As I live in the center of Rome, sleeping through the night is easier said than done. If it’s not a car alarm or a honking horn, it’s trash collectors emptying dumpsters, police and ambulance sirens, or teenage numbskulls hanging out on the street downstairs while shouting and laughing and loitering because they have nothing better to do at three o’clock in the morning.

After complaining for the umpteenth time about what I call “Roman music” (i.e. noise pollution), Francesca bought me some earplugs, suggested I sleep with them, and now that I have there’s no turning back.

Though the earplugs are heaven sent, they’re not the only novelty to have enhanced my sleep in recent years. After eons of waking up with a sore jaw, I discovered that I was grinding my teeth and bought a night guard. It too has improved my sleep but not as much as the air-conditioner Francesca and I bought three years ago. Winters can be cold in Rome, and summers hot and humid, so we bought an air-conditioning system and that has catapulted my sleep/wake cycle into a new stratum of comfort and consistency.

Sleeping with these modern conveniences makes me wonder how I ever survived without them, and also about the innovations in sleep technology that masterminds of future society are currently devising. Blankets charged with electric currents that stimulate dreams and neutralize nightmares? Pajamas that heal wounds and massage the kinks out of your arm and leg muscles? A gas mask that converts toxic air into breathable oxygen?

= STORED DATA =
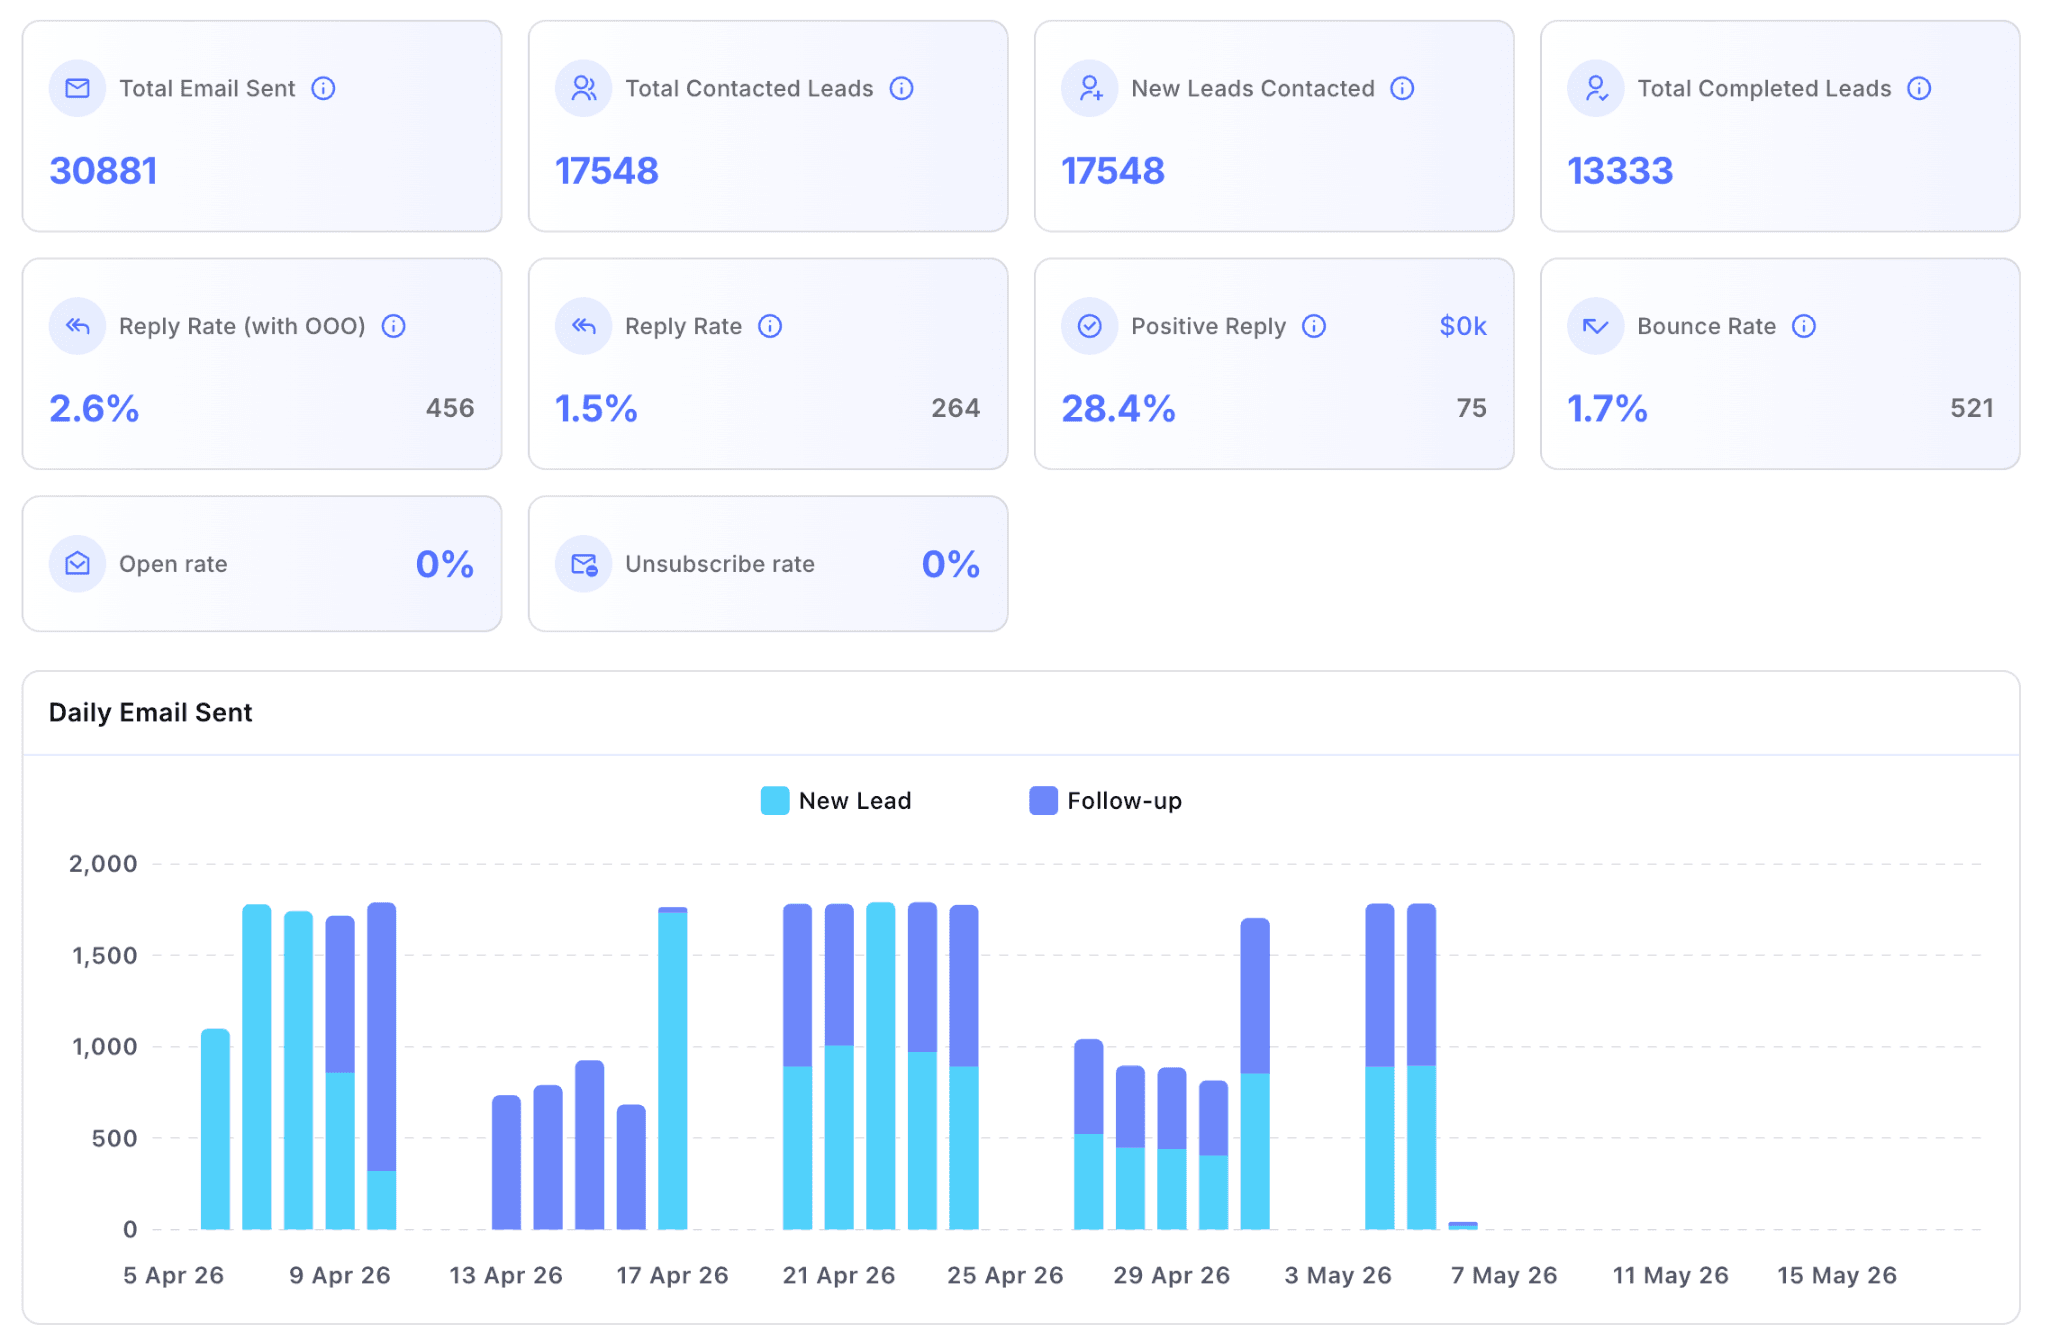The image size is (2048, 1340).
Task: Click the Open rate envelope icon
Action: pos(77,564)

= TASKS AND EXERCISES =
1: Using the passage on sleeping in central Rome, answer each question:
(a) Who bought the narrator the earplugs?
(b) What did the narrator buy after discovering a habit of grinding teeth?
(c) How long ago was the air-conditioner bought?
2: From the passage on sleeping in central Rome, write out word for word the stretch starting at "After complaining for" and ending at "comfort and consistency.".

= TASK-BY-TASK ANSWERS =
1:
(a) Francesca.
(b) A night guard.
(c) Three years ago.

2:
After complaining for the umpteenth time about what I call “Roman music” (i.e. noise pollution), Francesca bought me some earplugs, suggested I sleep with them, and now that I have there’s no turning back.

Though the earplugs are heaven sent, they’re not the only novelty to have enhanced my sleep in recent years. After eons of waking up with a sore jaw, I discovered that I was grinding my teeth and bought a night guard. It too has improved my sleep but not as much as the air-conditioner Francesca and I bought three years ago. Winters can be cold in Rome, and summers hot and humid, so we bought an air-conditioning system and that has catapulted my sleep/wake cycle into a new stratum of comfort and consistency.